Line by line, print the records exactly, and keep images out of the copy.

RECORD EXTRACTS:
<<<<

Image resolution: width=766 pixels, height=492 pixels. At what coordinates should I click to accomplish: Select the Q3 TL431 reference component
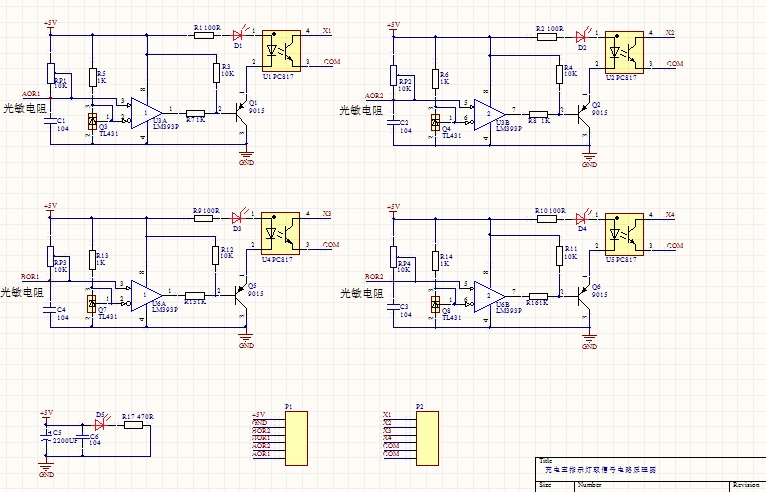click(92, 120)
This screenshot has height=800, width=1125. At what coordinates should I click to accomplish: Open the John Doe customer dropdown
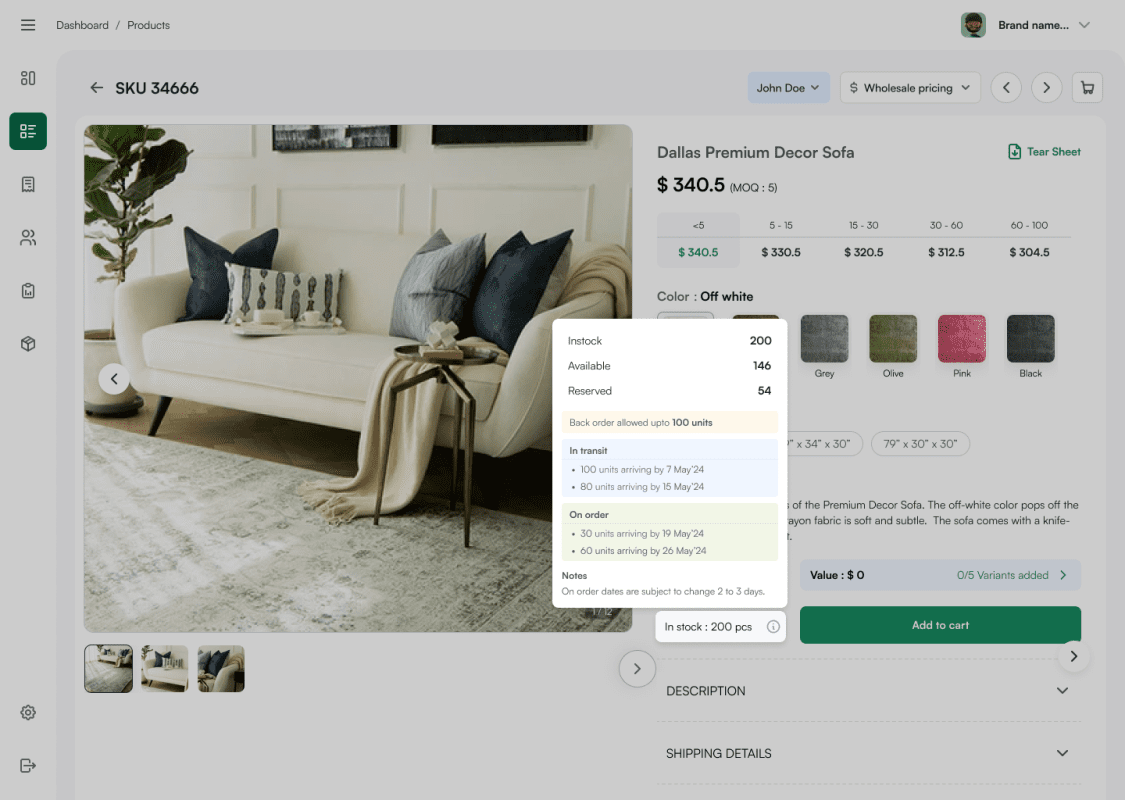point(788,87)
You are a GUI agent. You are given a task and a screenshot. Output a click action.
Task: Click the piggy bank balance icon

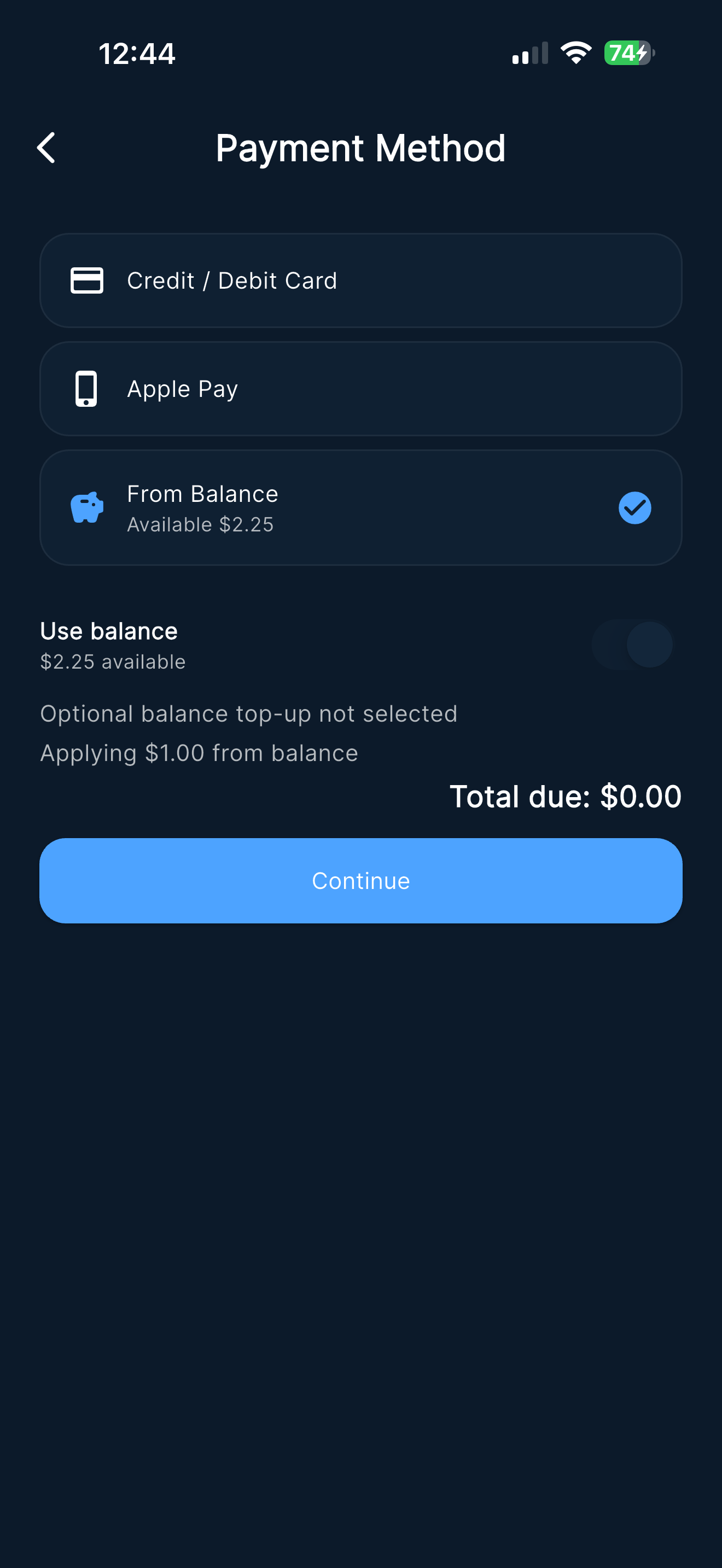86,507
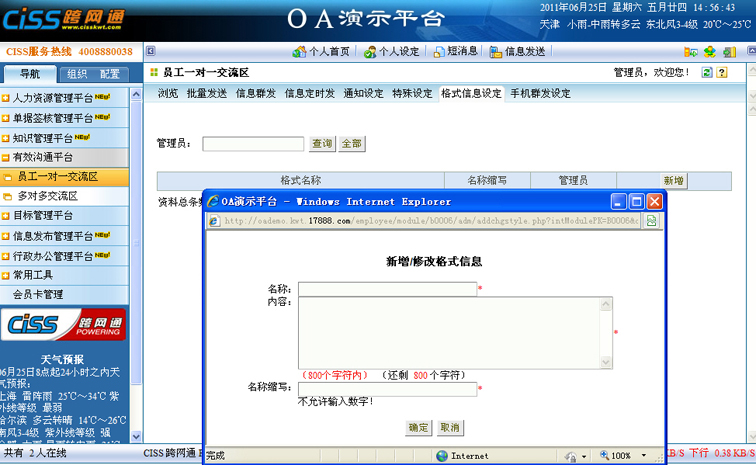This screenshot has width=756, height=465.
Task: Click the green refresh icon beside welcome text
Action: (708, 73)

>>>>

WORKED SOLUTION:
Image resolution: width=766 pixels, height=492 pixels. At what coordinates should I click to accomplish: Select the Q3 TL431 reference component
click(92, 120)
This screenshot has height=800, width=1125. At what coordinates should I click to accomplish: Open the John Doe customer dropdown
point(788,87)
You are a GUI agent. You are given a task and a screenshot. Output a click action.
Task: Click the piggy bank balance icon

86,507
This screenshot has width=756, height=465.
Task: Click the green refresh icon beside welcome text
Action: (708, 73)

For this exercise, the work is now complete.